Моя сестра пыталась уговорить ее оставить в покое пару несчастных волосинок, но Пен
выщипала их и, загадав желание, сдула с ладони. Я подумал, что не стоит
демонстрировать ей свои места, где за прошлый год я отрастил волосы.
– У тебя бывают какие-то не совсем нормальные мечты? Как реагирует твое тело, когда
ты думаешь о девушках? О Пенелопе? Ты ничего не хочешь мне рассказать?

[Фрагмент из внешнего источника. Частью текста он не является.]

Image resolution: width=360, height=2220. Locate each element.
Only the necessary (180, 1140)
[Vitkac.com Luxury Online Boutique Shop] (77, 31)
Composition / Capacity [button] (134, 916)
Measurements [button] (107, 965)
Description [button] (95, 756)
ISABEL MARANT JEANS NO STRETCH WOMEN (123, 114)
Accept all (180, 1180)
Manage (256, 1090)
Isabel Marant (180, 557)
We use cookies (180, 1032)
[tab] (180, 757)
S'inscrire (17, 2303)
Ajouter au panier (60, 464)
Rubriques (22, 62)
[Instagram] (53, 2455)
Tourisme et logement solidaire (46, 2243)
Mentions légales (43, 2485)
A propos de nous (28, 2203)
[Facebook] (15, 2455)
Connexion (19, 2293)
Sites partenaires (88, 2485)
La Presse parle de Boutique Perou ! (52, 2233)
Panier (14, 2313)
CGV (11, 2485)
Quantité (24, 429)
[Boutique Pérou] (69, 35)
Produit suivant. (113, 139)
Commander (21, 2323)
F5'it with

Когда я не отвечаю, слишком смущенный, чтобы произнести хоть что-то, отец выдвигает
самый верхний ящичек из черного шкафа для хранения документов, стоящего за столом
из красного дерева, и вынимает небольшую пластиковую модель, которая напоминает
нижнюю часть женского тела.
– Ты намного смышленее многих детей твоего возраста, Диллон, поэтому я не буду
принижать твои умственные способности, доставая также модель мужской
репродуктивной системы. Как ты можешь себе представить, она такая же, как и твоя.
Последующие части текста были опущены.